Lavern Clarke, Staff Reporter

THEY HAVE four more years to prepare, but Jamaican businesses have little confidence that their companies will be ready for the super-efficient pace of the world markets, once preferential access to Europe is dismantled.

The local private sector has signalled its "distress" to African-Caribbean-Pacific (ACP) Secretary-General Jean-Robert Goulongana during talks here this week with business-people, "who are very worried" about the fate of their industries.

Preferences will fade into history at the start of 2008, and, while noting the vulnerability of the group of developing nations, Goulongana told university students that "we have to adapt or die!" He was speaking during a lecture at the Mona School of Business last Tuesday.

The ACP official, though himself expressing concern about what the future will bring, said it was incumbent on the grouping to grasp the emerging opportunities ­ in light of analyses which has shown, he said, that not all states have developed under the system of preferences, having had little incentive to compete.

Much of the uncertainty centres around the proposal that emerged from within the EU to divide the African, Caribbean and Pacific group into four blocs, and to negotiate partnership agreements separately with each.

Though the geographic distribution is still under discussion, the idea is to split the 78-member group into Economic Partnership Areas (EPAs) on a regional basis, with the Caribbean being one region. Talks aimed at defining the structure of each EPA begin in six months, but each region is expected to emerge with its own specific relationship with the EU.

The proposal charts new waters for the ACP bloc of developing countries, and businesses are unsure whether the EPAs ­ which would have reciprocal trading arrangements with the European bloc ­ would assist trade or kill off industries.

REALM OF THE UNKNOWN

"It's a worry I share," said Goulongana, speaking through an interpreter. "We are leaving the certain to enter the realm of the unknown."

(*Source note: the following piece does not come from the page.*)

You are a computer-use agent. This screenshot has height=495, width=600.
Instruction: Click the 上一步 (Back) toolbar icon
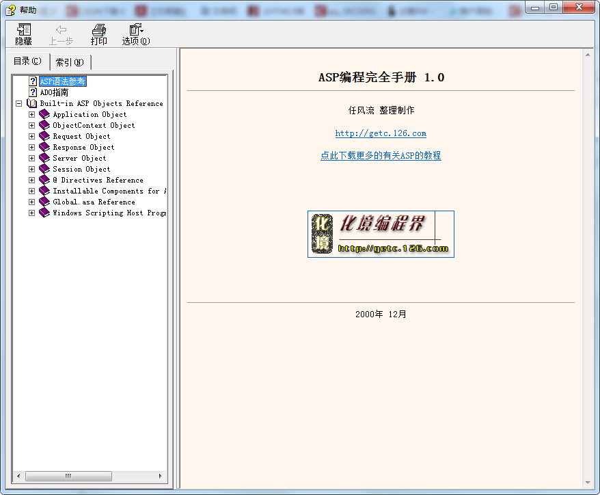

The secretary-general's concern stretches beyond the dilemma facing businesses, however. With negotiations set to start in September with the powerful EU, he made two appeals Tuesday ­ that ACP member nations remain unified and continue to speak with a concerted voice in their separate talks; and for help from the academic community to assist the ACP craft its negotiating position.

"We need researchers in the universities, scientists to do studies, and give the appropriate arguments to help us defend our interests," he pleaded.

The preferential relationship between the two groupings has extended over several decades, in different arrangements under which the EU basically guaranteed the ACP nations a market for particular goods at prices that were often higher than the world market. And it was done on a non-reciprocal basis, meaning that the developing countries were not similarly obliged to offer Europe the same level of access to their markets.

FIVE-YEAR SPAN

Cotonou, the arrangement under which these preferences will be dismantled, will continue the programme of development assistance, including disburse-ments over a five-year span to assist governments and industries build capacity for their integration into the world economy. The current package amounts to $13.5 billion euro.

However, the 20-year Cotonou agreement will take a new approach to aid disbursement, under a regime which now specifies that donor recipients ensure certain deliveries as a condition of continuing aid.

"Under Lome, assistance was a given; now the resources are not guaranteed," said Goulongana, adding that the new regime was meant to address "donor fatigue" and to assure European taxpayers that grant funds were being effectively applied by the recipient governments.